Once interior references are running around loose, they will show up in all
sorts of places where they aren't expected. So if we admit them in escaping
form, we need to have a write barrier that works without regard to whether
the object reference is interior or exterior.

So either *all* objects (interior and exterior) have a GC header at
obref[-n], or the write barrier can't examine the object header. And that's
mostly fine. Except that deferred reference counting needs the 'M' bit, and
handling forwarding needs the 'F' bit, so I'm not convinced that getting
rid of the header is an option. If we declare that *all* objects have a
vTable slot then I guess we could use the low-order bits, but that entails
layout issues too, because not all objects have vTable pointers. Notably:
CLR value types do not carry a /this/ pointer.

I wrote yesterday that by-ref is an interior object reference in disguise
(at the implementation level). This is incorrect.  I was wondering how C#
got away with this, and the answer is sneaky:

   1. All unboxed types are value (struct) types
   2. Within a method of a value type 'vt, /this/ is not an object
   reference. It has type REF 'vt. Which means that an inner reference cannot
   leak.
   3. Structs cannot derive from each other in either direction. The
*only* derivation
   is from System.ValueType. This means that there can only be one vTable for
   a given struct type, so the vTable pointer isn't needed, even if the struct
   overrides virtual methods of System.Object

It's a clever set of rules, but even with these rules they ended up needing
to box and unbox the structs a lot.



>
>>
>> The C# method of storing no interior references has some merit . Value
>>> types are copied by value  , they can be passed by reference ( register)
>>>  but are never stored as a reference.
>>>
>>
>> It helps to use "object reference" and "by reference" when you are
>> discussing the two together. They mean completely different things, and
>> it's really easy to get the discussion confused.
>>
>
> yep ,, we also  need a better term for non boxed array ..as these need not
> be in an object  maybe embedded array. And value types embedded objects ?
>

We *have* a better term: array. The boxed version of an array should be
called a vector. Unfortunately the good people at Microsoft have a limited
appreciation of lexicography.

Actually, it's not whether the array is boxed or unboxed that's mainly at
issue. The main issue is whether the array is dynamically or statically
sized. Where we need to disambiguate, perhaps we could use "fixed array"
and "dynamic array".



> Unfortunately, this is *exactly* the case we need to be concerned about,
>> and the C# solution doesn't help. From the implementation perspective,
>> passing by reference is just syntactic sugar for an [potentially interior]
>> object reference. You know that there is a dominating exterior object
>> reference that is live, so you don't need to *mark* the by-ref
>> references, but in a relocating collector you still need to relocate them.
>> That can be done with fat pointers, I suppose. As you note, one advantage
>> of by-reference is that it is a non-leaking reference, so you don't have to
>> worry about them propagating into the heap.
>>
>
> C# is relocating and  I dont think  uses fat  pointers. Maybe because gen0
> and gen1 collections ( which are fast ) still stop the world so they can
> just scan the stack and find these reference ( we have the object reference
>  and object size ) so you can either go the fat pointer / slice route or
> maybe search the stack for these  ( a bit like your find the block and work
> back but in this case you search  the stackmap)
>

Yeah. So I looked, and it turns out that they got this right, and I'm
completely wrong about by-reference being an object reference - the /this/
pointer of a value type 'vt is typed as REF 'vt rather than OBREF 'vt. So
it can't escape. As long as it can't escape, it's not that big a problem.

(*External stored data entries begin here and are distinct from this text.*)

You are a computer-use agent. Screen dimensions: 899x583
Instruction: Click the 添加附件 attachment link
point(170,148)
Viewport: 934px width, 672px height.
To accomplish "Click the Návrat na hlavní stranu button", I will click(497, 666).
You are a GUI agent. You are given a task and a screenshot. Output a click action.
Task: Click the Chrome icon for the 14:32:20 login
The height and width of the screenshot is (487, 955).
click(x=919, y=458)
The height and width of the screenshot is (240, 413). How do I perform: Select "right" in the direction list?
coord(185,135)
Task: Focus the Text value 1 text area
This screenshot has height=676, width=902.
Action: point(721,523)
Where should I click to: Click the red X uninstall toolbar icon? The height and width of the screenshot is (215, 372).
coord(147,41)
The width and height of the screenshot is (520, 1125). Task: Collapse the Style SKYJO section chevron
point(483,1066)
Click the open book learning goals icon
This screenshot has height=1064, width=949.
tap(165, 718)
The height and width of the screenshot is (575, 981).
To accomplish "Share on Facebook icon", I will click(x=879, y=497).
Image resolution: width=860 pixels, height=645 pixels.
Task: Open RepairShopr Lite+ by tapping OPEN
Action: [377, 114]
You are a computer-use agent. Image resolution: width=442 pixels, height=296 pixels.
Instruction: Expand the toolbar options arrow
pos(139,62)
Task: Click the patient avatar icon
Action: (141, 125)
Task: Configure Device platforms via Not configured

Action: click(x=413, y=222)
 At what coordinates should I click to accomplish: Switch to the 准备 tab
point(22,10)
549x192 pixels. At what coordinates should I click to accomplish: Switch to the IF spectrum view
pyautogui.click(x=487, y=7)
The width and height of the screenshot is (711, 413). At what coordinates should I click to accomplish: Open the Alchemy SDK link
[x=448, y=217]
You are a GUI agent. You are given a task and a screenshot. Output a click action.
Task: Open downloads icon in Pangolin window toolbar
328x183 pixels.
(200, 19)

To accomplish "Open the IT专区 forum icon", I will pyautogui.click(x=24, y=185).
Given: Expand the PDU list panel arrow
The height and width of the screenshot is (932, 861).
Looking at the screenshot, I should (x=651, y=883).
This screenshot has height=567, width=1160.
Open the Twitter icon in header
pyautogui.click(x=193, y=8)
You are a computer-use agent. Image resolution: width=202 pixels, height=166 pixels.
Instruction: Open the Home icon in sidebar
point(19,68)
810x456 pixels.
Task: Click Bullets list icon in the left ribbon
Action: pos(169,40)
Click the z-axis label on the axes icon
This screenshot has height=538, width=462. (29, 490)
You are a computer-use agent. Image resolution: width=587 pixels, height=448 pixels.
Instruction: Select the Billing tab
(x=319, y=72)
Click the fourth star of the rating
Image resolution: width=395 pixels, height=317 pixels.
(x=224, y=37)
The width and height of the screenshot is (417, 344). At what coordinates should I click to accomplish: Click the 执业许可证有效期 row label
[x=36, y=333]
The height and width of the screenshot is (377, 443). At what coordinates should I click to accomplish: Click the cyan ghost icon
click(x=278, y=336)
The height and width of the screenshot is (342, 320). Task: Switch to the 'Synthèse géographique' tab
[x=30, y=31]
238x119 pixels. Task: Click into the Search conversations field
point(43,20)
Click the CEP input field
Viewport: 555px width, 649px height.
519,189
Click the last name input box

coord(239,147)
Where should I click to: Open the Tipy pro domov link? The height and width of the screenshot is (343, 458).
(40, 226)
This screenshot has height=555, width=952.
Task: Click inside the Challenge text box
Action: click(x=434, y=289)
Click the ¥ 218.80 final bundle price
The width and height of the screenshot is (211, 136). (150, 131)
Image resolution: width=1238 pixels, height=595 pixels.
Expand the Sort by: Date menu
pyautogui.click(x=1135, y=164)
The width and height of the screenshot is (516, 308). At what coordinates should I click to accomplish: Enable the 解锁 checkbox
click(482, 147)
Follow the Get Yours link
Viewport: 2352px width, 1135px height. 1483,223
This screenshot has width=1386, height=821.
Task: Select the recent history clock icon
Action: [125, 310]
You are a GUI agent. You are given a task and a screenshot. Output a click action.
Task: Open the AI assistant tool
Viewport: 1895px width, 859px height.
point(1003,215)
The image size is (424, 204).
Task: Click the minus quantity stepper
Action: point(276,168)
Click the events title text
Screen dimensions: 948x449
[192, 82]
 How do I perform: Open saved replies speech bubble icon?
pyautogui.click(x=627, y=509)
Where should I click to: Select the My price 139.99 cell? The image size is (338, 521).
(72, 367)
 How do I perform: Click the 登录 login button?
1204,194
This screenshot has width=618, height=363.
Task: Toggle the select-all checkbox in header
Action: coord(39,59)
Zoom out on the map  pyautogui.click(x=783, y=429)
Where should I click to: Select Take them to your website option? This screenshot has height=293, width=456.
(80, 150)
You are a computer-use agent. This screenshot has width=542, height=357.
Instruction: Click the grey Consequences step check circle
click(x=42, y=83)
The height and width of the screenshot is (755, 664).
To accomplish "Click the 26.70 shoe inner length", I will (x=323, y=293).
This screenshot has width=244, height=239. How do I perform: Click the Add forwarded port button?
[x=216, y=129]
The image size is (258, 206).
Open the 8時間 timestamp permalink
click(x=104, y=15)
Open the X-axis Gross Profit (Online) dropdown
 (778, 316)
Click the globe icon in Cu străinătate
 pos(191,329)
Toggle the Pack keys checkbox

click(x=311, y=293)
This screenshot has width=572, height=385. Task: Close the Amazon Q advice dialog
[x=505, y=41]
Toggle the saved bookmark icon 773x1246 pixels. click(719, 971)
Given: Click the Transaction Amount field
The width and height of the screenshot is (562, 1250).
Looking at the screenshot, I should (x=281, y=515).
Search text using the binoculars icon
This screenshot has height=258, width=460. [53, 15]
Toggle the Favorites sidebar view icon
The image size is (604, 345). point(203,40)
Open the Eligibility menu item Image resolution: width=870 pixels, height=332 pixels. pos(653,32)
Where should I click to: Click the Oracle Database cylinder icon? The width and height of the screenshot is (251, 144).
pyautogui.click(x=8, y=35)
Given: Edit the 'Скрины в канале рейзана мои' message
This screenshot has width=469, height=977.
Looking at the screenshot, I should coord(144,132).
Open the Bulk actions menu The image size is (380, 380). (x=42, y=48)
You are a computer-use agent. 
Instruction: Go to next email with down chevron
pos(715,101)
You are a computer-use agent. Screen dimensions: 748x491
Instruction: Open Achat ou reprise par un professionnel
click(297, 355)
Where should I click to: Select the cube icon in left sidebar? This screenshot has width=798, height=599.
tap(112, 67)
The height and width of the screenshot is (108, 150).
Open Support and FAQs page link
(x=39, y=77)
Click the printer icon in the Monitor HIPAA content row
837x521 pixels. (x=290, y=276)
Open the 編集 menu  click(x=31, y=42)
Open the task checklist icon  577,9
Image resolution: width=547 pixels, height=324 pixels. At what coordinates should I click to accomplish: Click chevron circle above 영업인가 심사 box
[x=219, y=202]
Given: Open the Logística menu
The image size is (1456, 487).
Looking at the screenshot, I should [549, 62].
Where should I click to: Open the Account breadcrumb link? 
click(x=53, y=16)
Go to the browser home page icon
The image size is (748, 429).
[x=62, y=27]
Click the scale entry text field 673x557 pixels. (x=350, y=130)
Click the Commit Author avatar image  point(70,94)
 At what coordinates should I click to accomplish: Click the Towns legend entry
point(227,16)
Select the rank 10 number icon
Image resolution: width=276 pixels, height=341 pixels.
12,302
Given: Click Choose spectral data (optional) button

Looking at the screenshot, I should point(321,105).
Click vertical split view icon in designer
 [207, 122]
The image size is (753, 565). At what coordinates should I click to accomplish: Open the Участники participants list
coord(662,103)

If we're trying to avoid the header on interior unboxed objects, we don't
need it for finding the base object. Note that objects are a minimum of 4
words (when alignment requirements are considered). On a 32-bit system
that's 16 bytes, in which case a 128byte immix line holds 8 objects. How
convenient that there are 8 bits in the per-line metadata byte. Instead of
using an object count, we can use a bit to mark which 4-word boundaries
correspond to the start of an object. Given such bits, we can walk
backwards fairly cheaply to find containing objects.

So now we're considering a model in which maybe only REF 'vt can be an
inner reference. Except we still have forwarding to deal with on the
exterior object, so we still need a write barrier, and the write barrier in
this case needs to be able to find the containing object.


>  I still think at least for v1 embedded unboxed arrays should be ref
> types or value types restricted to having no references it makes things a
> lot more simpler and can be extended later...
>

>> Except it doesn't meet the requirements for one of the early things I
>> need to build.
>>
>
> Java has no value types at all and is pretty fast ,  its not needed just
> an optomization
>

It is NOT just an optimization. The absence of general unboxed types is a
fundamental expressiveness limitation. You simply cannot write systems code
in any sensible way without it. I* *challenge *anyone* to re-code the
Coyotos kernel with comparable efficiency in Java. You get to tell the
compiler that no collector is required, so that's a free 25%-30% advantage
over conventional Java right there.

It. Can't. Be. Done.

Java lacks the expressiveness to describe the data structures.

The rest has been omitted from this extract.